Urban Hospitals Exploit Medicare Dual Classification to Access Rural Benefits
A recent Health Affairs study reveals a growing trend among U.S. urban hospitals, predominantly nonprofit and academic medical centers, exploiting Medicare's classification to be recognized simultaneously as "urban" and "rural." This dual classification permits these hospitals to access financial benefits designed for rural facilities, such as higher Medicare wage index payments, increased Graduate Medical Education (GME) slots, and eligibility for the 340B drug pricing program. From only three hospitals classified as administratively rural in 2017, the count surged to 425 by 2023, highlighting widespread adaptation of this practice, with significant variation across states.

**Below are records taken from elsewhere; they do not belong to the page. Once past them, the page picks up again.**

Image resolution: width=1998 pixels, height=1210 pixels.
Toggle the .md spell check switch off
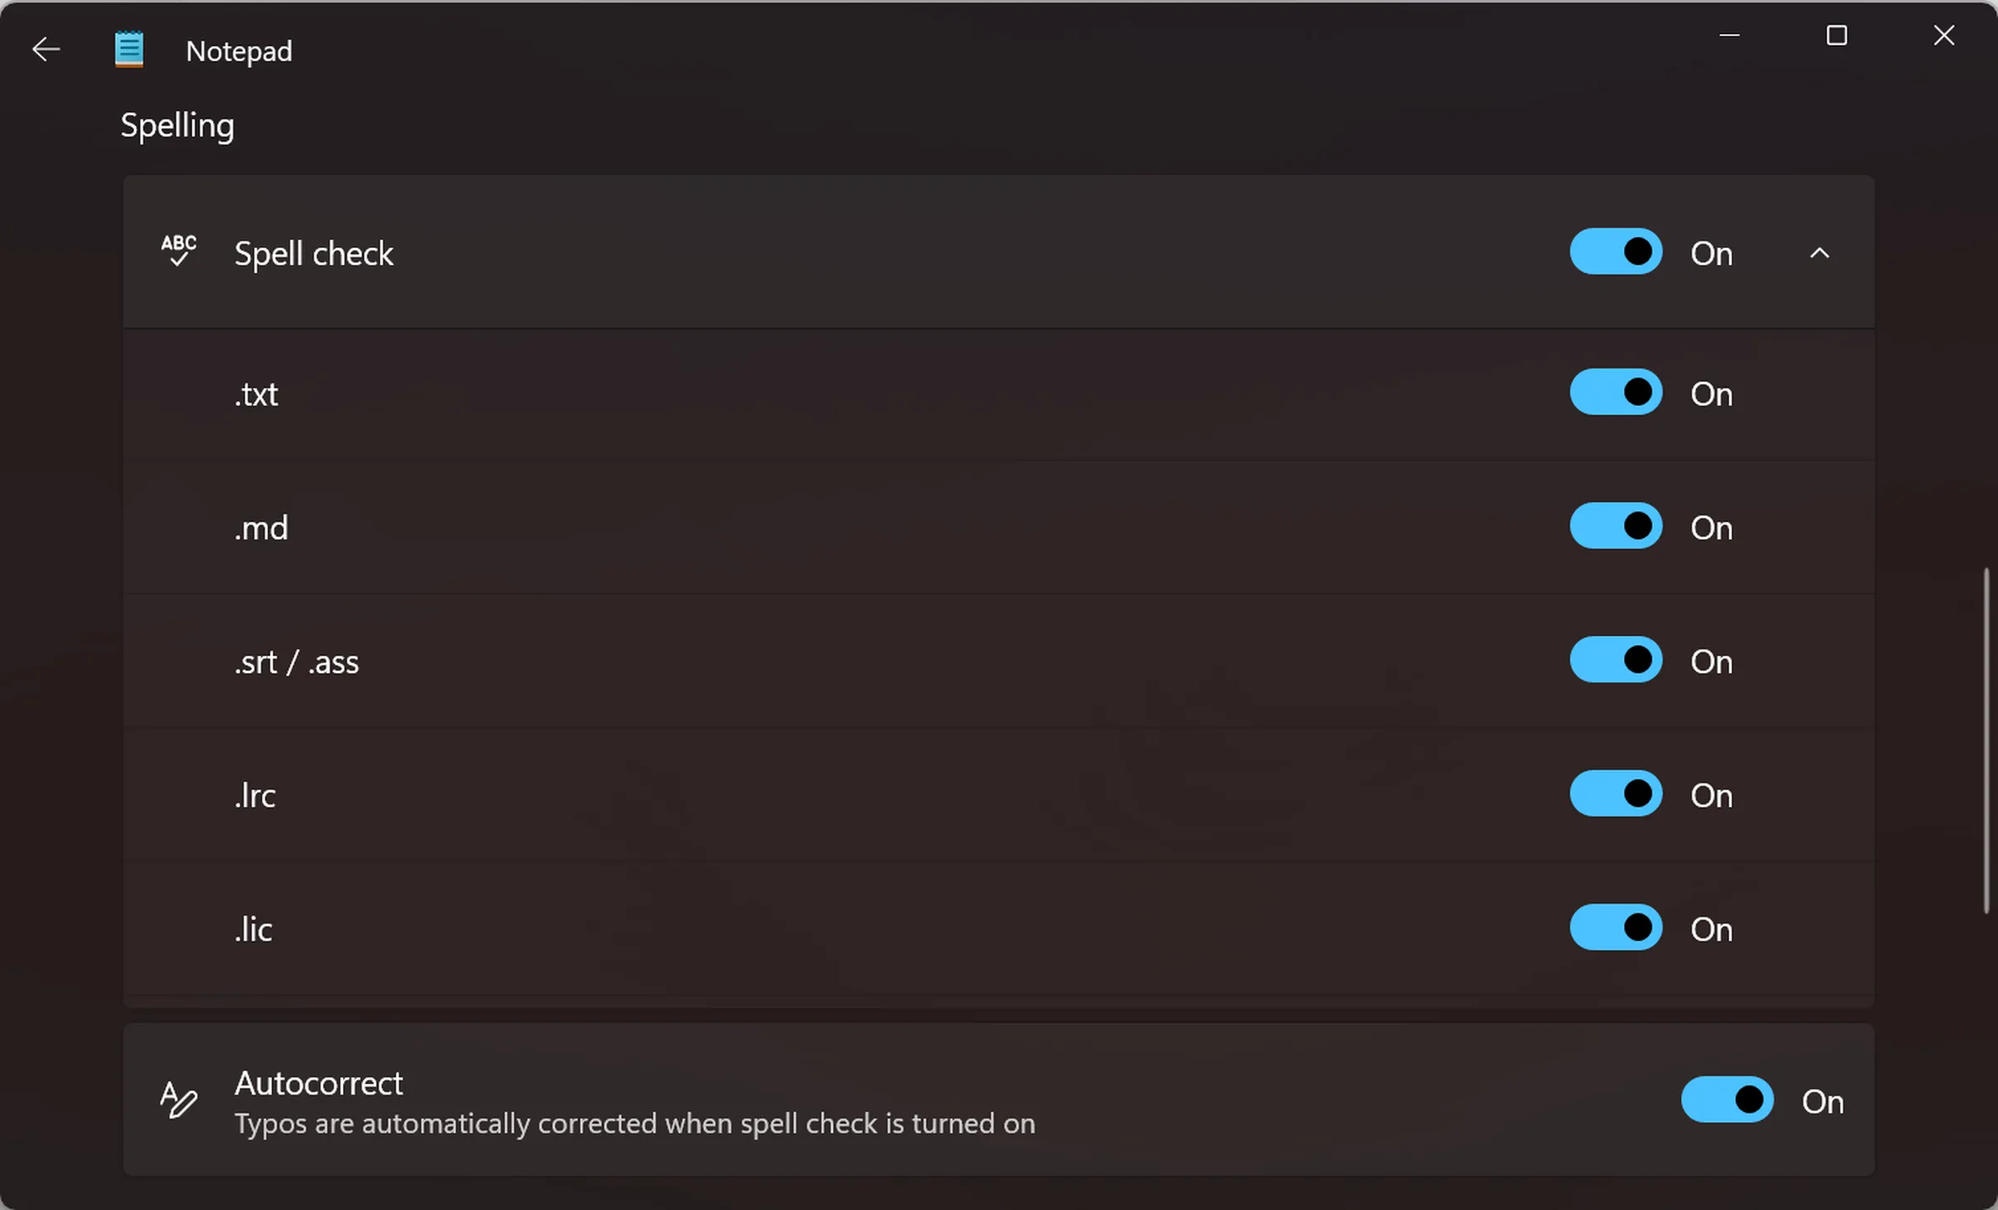click(x=1616, y=526)
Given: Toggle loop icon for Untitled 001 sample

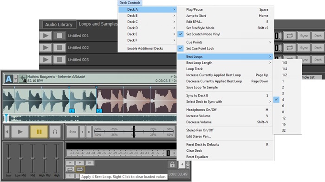Looking at the screenshot, I should pos(290,36).
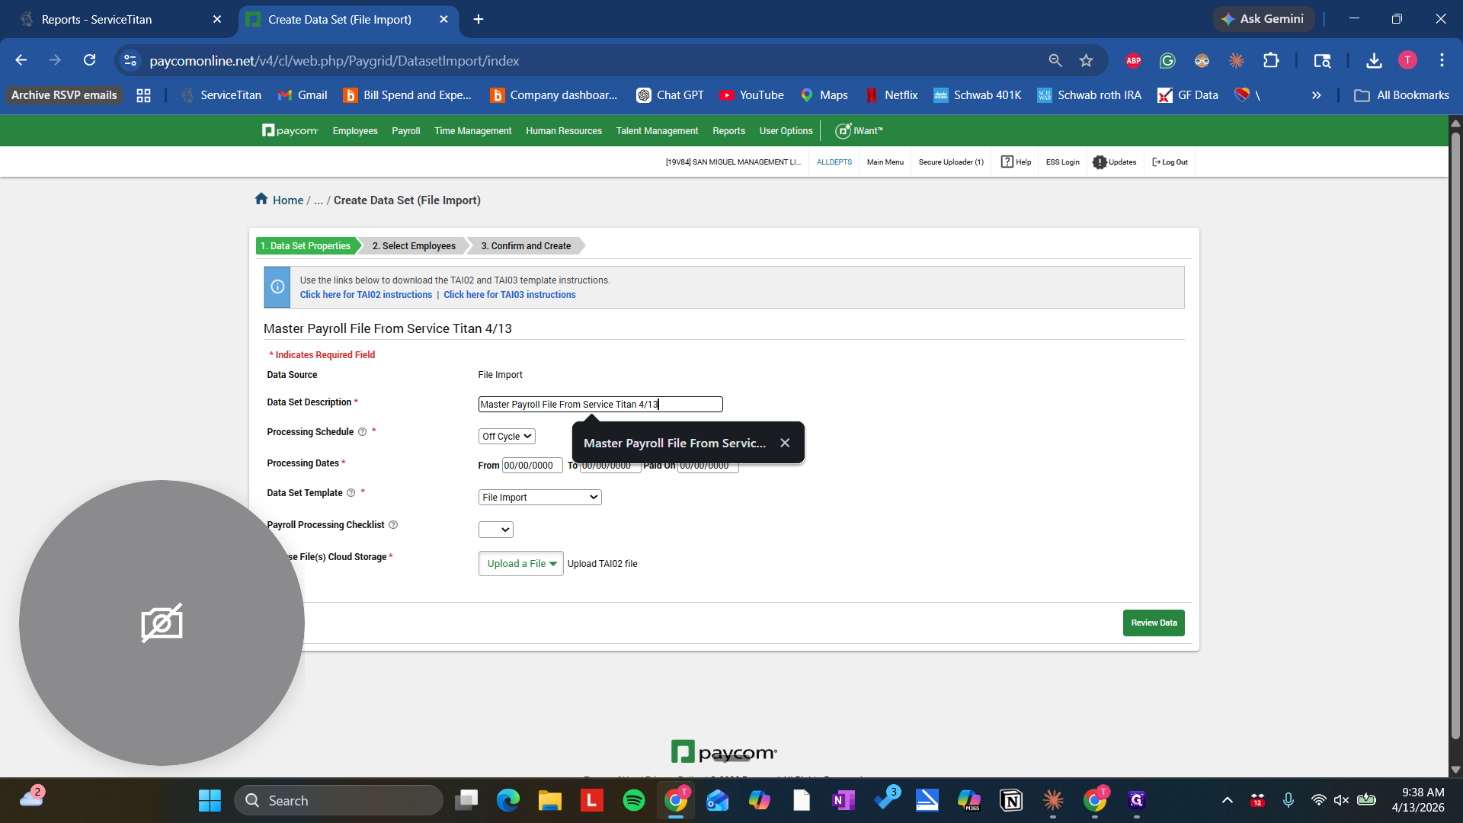Image resolution: width=1463 pixels, height=823 pixels.
Task: Open the Updates notification icon
Action: coord(1099,162)
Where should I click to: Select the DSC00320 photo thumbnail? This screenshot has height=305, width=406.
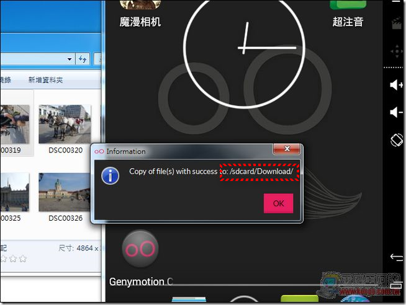pos(65,124)

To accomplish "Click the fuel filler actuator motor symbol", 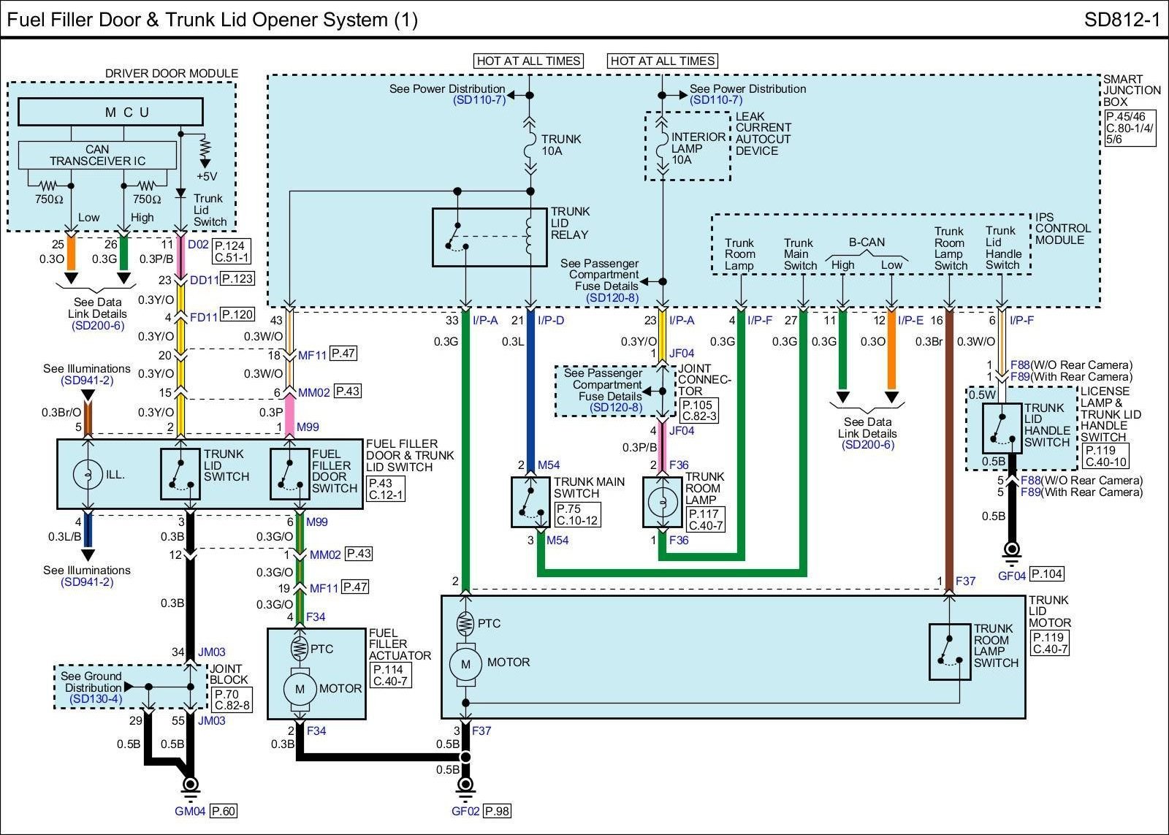I will tap(299, 689).
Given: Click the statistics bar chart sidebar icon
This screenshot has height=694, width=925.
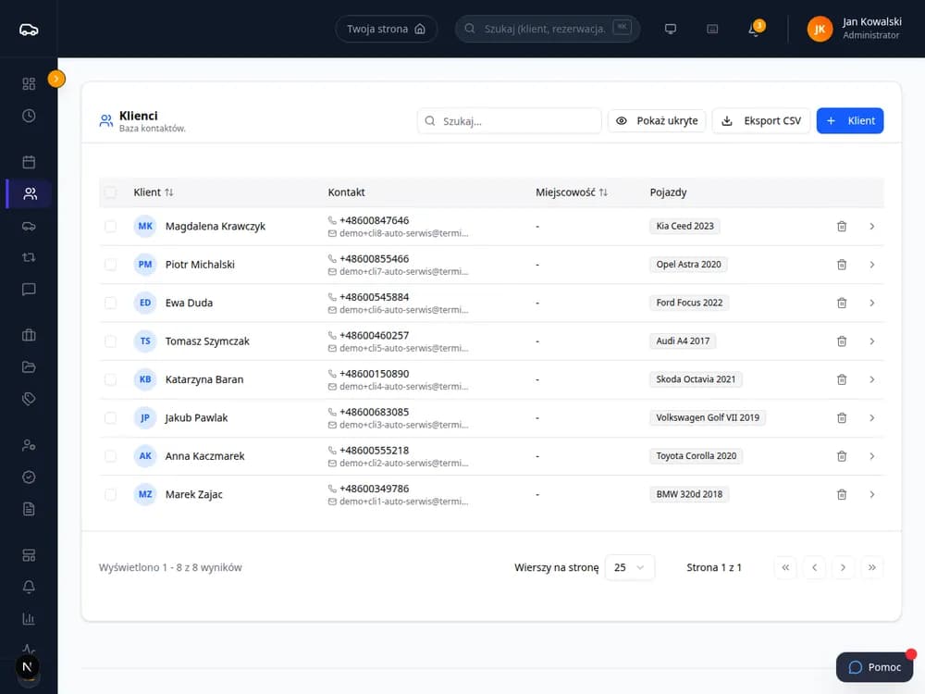Looking at the screenshot, I should coord(29,618).
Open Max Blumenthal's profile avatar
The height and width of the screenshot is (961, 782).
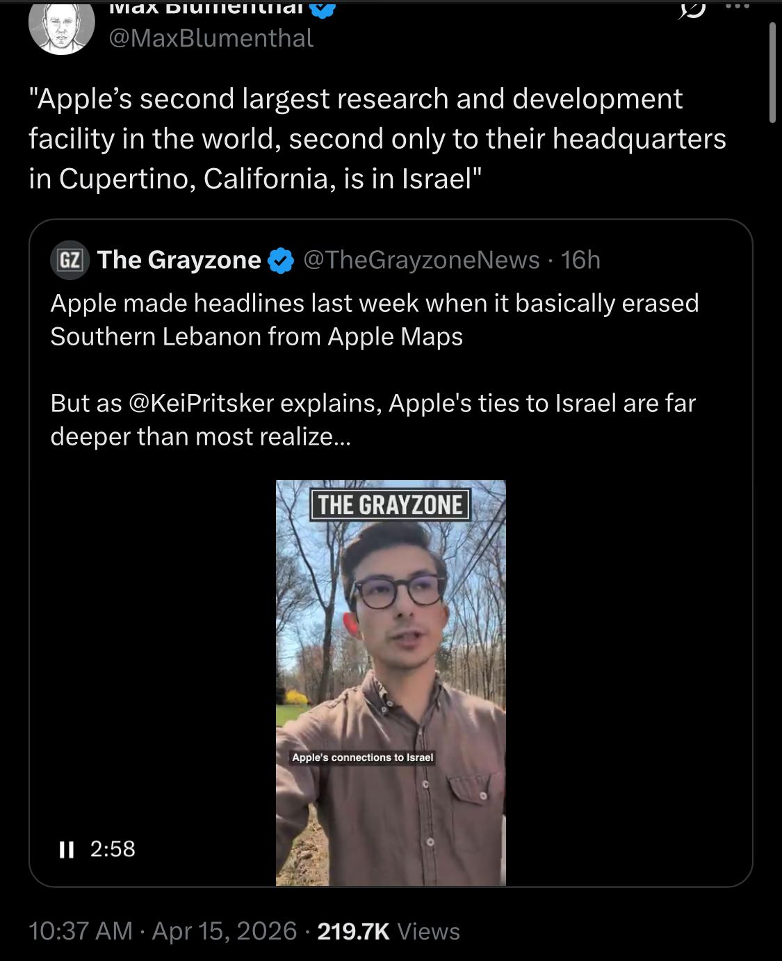61,26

This classification approach has economic implications for Medicare's budget and rural healthcare access. By drawing disproportionate funding and program benefits, these urban hospitals divert resources intended for rural hospitals, which continue to face financial challenges amid closures—112 rural hospitals have shut down over the past two decades. The increased revenue for abuser hospitals exceeds $80 million annually across the top 20 institutions employing this dual status.
Medicare's intended support for rural hospitals addresses the unique difficulties in staffing, infrastructure, and service delivery faced by facilities in less populous areas. The dual classification undermines these objectives by allowing urban hospitals, often larger and financially robust, to benefit from programs designed for rural communities without corresponding community need.
Legislative and regulatory interest is mounting, with oversight bodies such as the House Ways and Means Committee emphasizing the need to correct these classification practices. Efforts aim to restore balance and integrity to Medicare reimbursement policies to ensure equitable distribution of federal funds and protect rural healthcare viability.
This evolving issue underscores broader challenges in Medicare policy administration, particularly in aligning program incentives with the intended target populations. It raises considerations for policymakers on refining definitions, auditing mechanisms, and compliance standards to prevent exploitation of rural designations by urban healthcare providers.